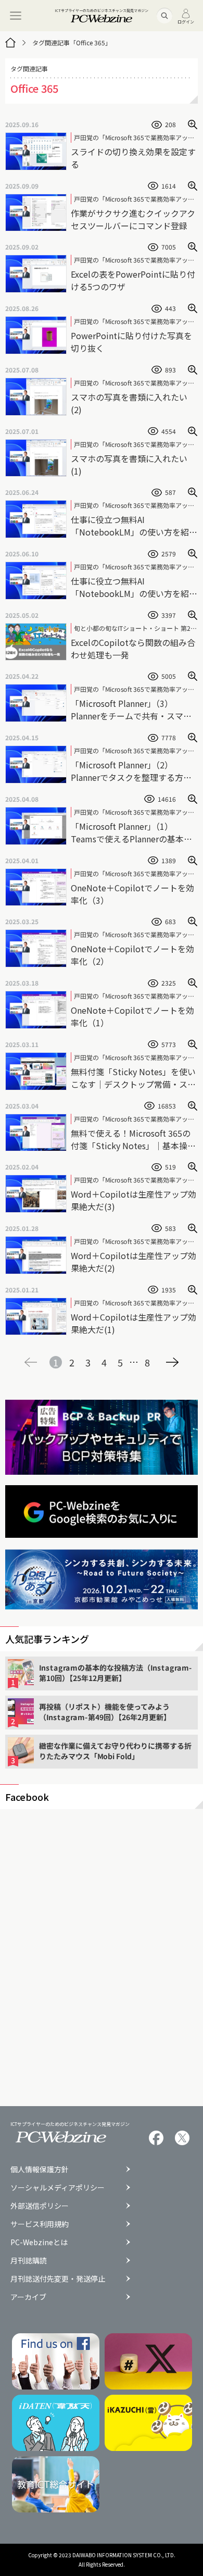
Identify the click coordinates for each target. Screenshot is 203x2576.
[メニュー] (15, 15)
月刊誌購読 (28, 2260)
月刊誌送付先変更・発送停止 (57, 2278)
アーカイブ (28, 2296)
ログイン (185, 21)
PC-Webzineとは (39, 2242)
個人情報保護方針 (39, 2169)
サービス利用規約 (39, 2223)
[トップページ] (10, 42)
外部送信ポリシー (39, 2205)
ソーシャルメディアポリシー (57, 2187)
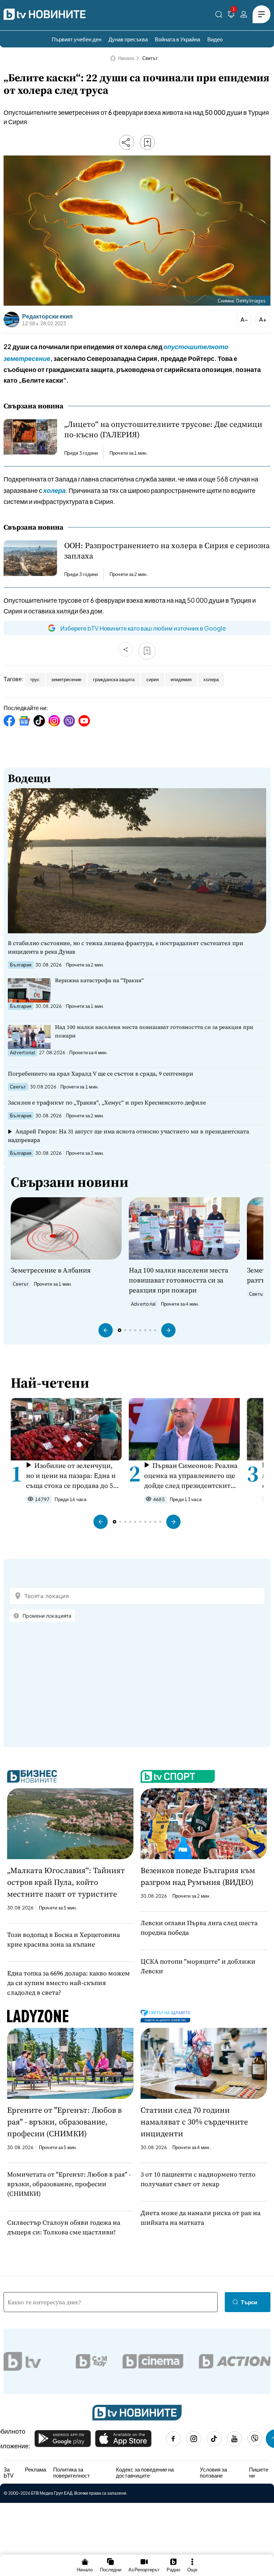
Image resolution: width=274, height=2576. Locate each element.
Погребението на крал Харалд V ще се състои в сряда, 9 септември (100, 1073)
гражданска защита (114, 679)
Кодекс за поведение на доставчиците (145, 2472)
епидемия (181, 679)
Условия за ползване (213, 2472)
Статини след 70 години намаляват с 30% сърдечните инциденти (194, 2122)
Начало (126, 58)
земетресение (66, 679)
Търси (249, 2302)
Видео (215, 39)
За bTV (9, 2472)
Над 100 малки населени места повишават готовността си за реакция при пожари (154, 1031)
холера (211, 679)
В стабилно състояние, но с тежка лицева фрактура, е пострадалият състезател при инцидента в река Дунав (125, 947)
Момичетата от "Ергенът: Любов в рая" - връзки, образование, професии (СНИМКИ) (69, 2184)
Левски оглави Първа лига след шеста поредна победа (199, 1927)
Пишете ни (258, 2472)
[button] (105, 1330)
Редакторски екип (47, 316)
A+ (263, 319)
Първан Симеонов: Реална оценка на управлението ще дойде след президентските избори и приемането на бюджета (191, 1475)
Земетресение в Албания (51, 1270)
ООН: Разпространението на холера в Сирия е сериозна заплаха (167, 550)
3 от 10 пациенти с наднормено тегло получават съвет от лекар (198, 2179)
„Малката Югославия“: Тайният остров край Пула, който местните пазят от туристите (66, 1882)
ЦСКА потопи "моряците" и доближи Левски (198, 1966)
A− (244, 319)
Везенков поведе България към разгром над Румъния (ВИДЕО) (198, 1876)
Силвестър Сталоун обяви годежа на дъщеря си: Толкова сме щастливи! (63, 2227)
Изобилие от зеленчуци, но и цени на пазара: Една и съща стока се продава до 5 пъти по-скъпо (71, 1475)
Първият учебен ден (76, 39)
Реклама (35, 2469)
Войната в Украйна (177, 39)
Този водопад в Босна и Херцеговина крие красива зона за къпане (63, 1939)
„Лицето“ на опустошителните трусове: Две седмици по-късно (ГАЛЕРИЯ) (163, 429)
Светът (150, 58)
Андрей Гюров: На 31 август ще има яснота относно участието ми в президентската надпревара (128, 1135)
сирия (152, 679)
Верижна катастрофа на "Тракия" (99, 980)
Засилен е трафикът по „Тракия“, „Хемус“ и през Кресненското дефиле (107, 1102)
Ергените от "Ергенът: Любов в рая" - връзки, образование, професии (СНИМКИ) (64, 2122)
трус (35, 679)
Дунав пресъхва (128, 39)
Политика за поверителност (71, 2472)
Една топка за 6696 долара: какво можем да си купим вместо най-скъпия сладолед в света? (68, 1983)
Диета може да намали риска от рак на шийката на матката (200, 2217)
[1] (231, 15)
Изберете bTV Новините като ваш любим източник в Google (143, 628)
# # # #
> **TASK DIRECTIONS**: Retype only the lines above between the line with "Първан Симеонов: Реална" and the line with "Войната в Украйна (177, 39)", counting those two lines as well, and keep every character as it is.

> **TASK RESULT**:
Първан Симеонов: Реална оценка на управлението ще дойде след президентските избори и приемането на бюджета (191, 1475)
Земетресение в Албания (51, 1270)
ООН: Разпространението на холера в Сирия е сериозна заплаха (167, 550)
3 от 10 пациенти с наднормено тегло получават съвет от лекар (198, 2179)
„Малката Югославия“: Тайният остров край Пула, който местните пазят от туристите (66, 1882)
ЦСКА потопи "моряците" и доближи Левски (198, 1966)
A− (244, 319)
Везенков поведе България към разгром над Румъния (ВИДЕО) (198, 1876)
Силвестър Сталоун обяви годежа на дъщеря си: Толкова сме щастливи! (63, 2227)
Изобилие от зеленчуци, но и цени на пазара: Една и съща стока се продава до 5 пъти по-скъпо (71, 1475)
Първият учебен ден (76, 39)
Реклама (35, 2469)
Войната в Украйна (177, 39)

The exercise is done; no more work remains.